Schedule F wasn’t some base-pleaser that had to be put in place before the 2020 election. (Trump’s base does not, mostly, spend its days reading the Federal Register.) And if he lost, it was guaranteed to be rolled back, as it was as soon as Biden took office. Rushing to get this done before the election only put the bureaucracy on notice, and when Trump lost in November 2020, it had four years to respond. The OPM’s new rule is that response; it effectively blocks the president from involuntarily reclassifying career civil servants or stripping their job protections.
Unforced errors like these will keep happening to Republicans unless they get serious about reform. This means more focus on the patient work of laying the legislative and bureaucratic groundwork for lasting change and less focus on showboating executive orders or sweeping denunciations of government on Fox News or social media. Republicans need to remember that they are the government and that they need to take some responsibility for fixing it.

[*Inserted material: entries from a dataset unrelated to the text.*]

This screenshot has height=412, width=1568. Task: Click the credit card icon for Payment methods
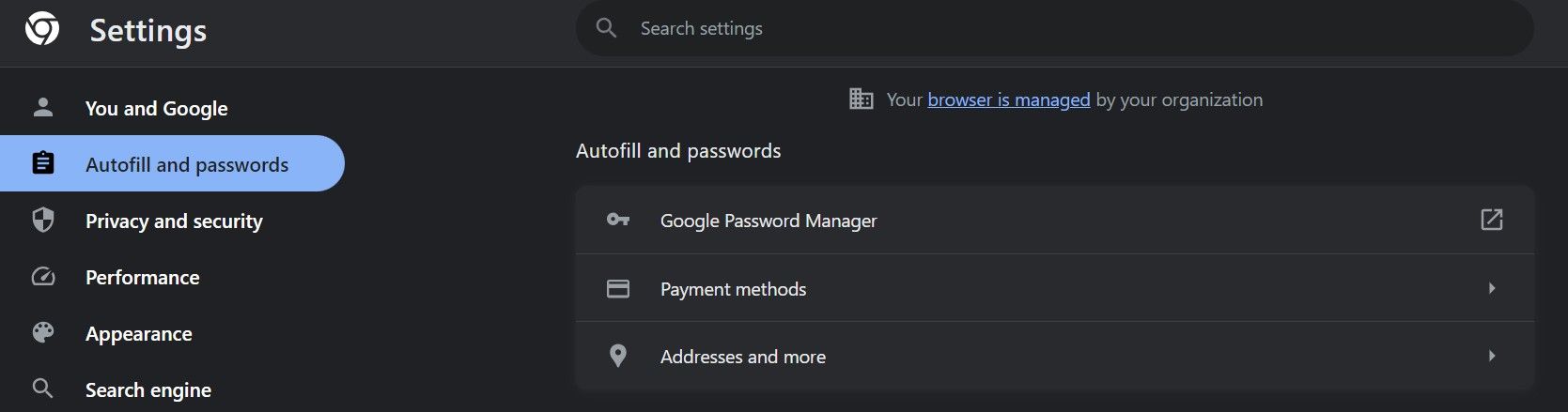[618, 289]
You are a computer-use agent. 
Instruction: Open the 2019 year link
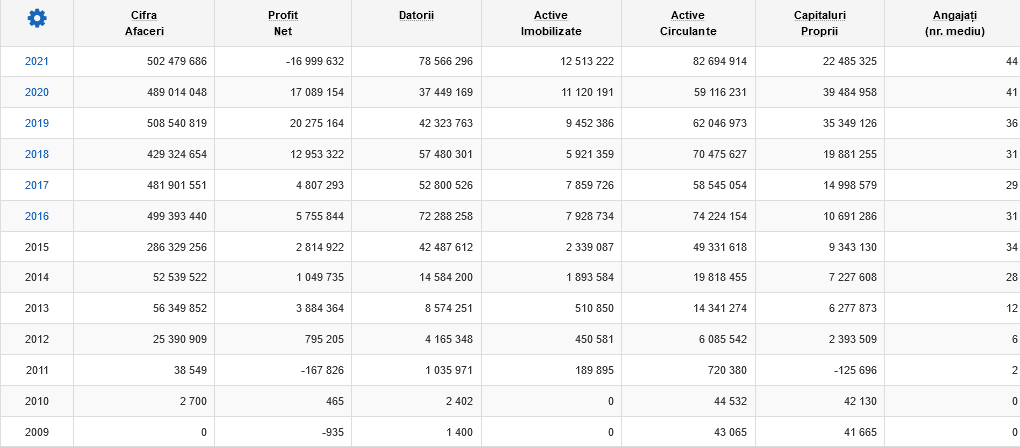(x=37, y=123)
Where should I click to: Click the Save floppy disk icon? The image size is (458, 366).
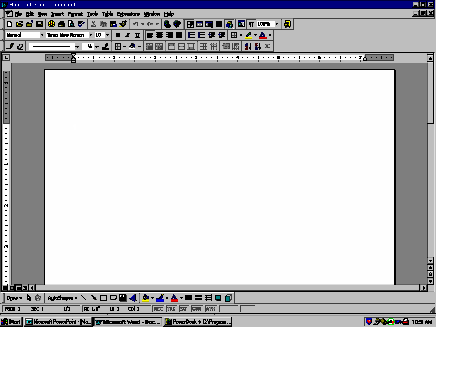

Kevin Kosar, a senior fellow at the American Enterprise Institute who studies Congress and the administrative state, said that too many Republican legislators “won’t play small ball that can eventually turn into big ball wins.”
Kosar’s most recent report paper for AEI outlines just the sort of small ball proposal Republicans should pursue: a Congressional Regulation Office that would analyze regulations in a consistent, nonpartisan and transparent manner, akin to the way the Congressional Budget Office assesses the fiscal impact of legislation. This is a proposal that both Democrats and Republicans should love: Democrats, because it gives legislators a dedicated service devoted to optimal regulatory design, and Republicans, because it gives them an office keeping permanent tabs on the often opaque operations of the bureaucracy.
“In this hyperpartisan era, wouldn’t it be nice to have a unified set of numbers?” Kosar asked when we talked.
Numbers alone will not be enough to make our administrative state more effective and accountable, but they are a necessary first step. A good second step would be to get more conservatives into government jobs — not by stuffing them with political appointees but by creating a school-to-government pipeline — akin to what the Federalist Society did for the judiciary — to counter the leftward skew of the civil service.
Unfortunately, this would require Republicans to concede that good government matters, even if you think there should be less of it, and certainly if you want to take on big, ambitious projects such as industrial policy. They would also need to concede that this will take more than an exercise of Donald Trump’s steely will. So, more likely, a second Trump term would simply repeat the follies of the first, perhaps more obstreperously, but to no greater effect.